SUPPLIED RECORDS below:
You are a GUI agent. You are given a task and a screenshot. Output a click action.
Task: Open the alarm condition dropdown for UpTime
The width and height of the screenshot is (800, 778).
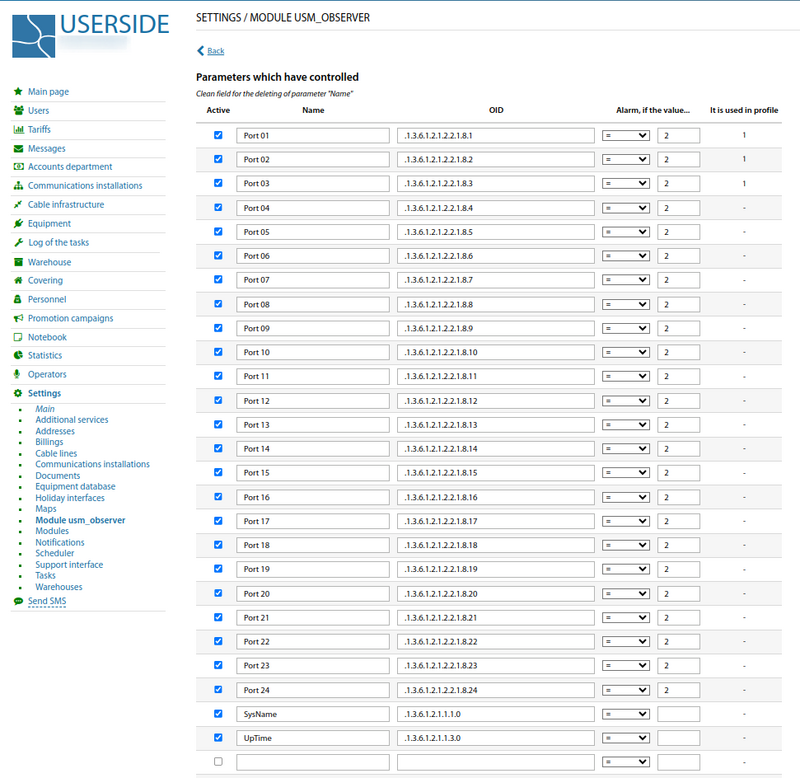point(625,738)
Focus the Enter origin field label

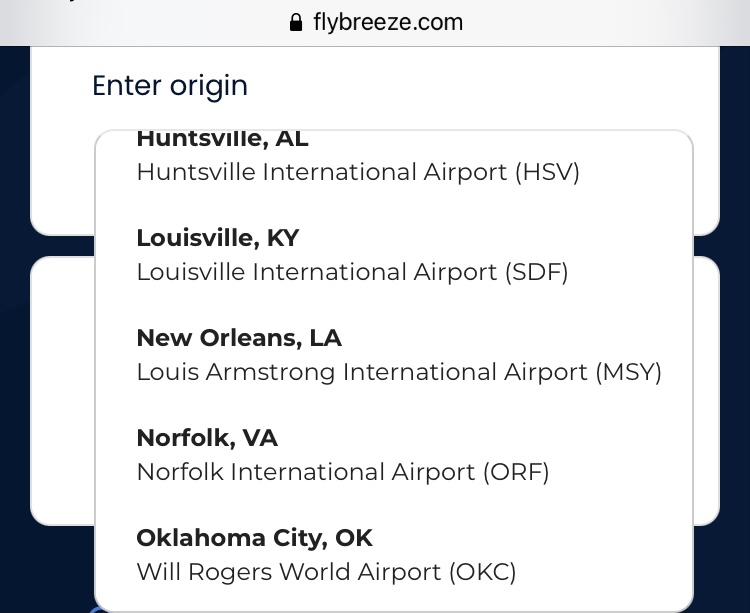169,86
End of SUPPLIED RECORDS.
* _TASK STATEMENT_: From the line containing "Task: Open the" down to the last line of the entries above, set down every line exactly. Omit all pictures.

* _RESPONSE_:
Task: Open the alarm condition dropdown for UpTime
The width and height of the screenshot is (800, 778).
point(625,738)
Focus the Enter origin field label

169,86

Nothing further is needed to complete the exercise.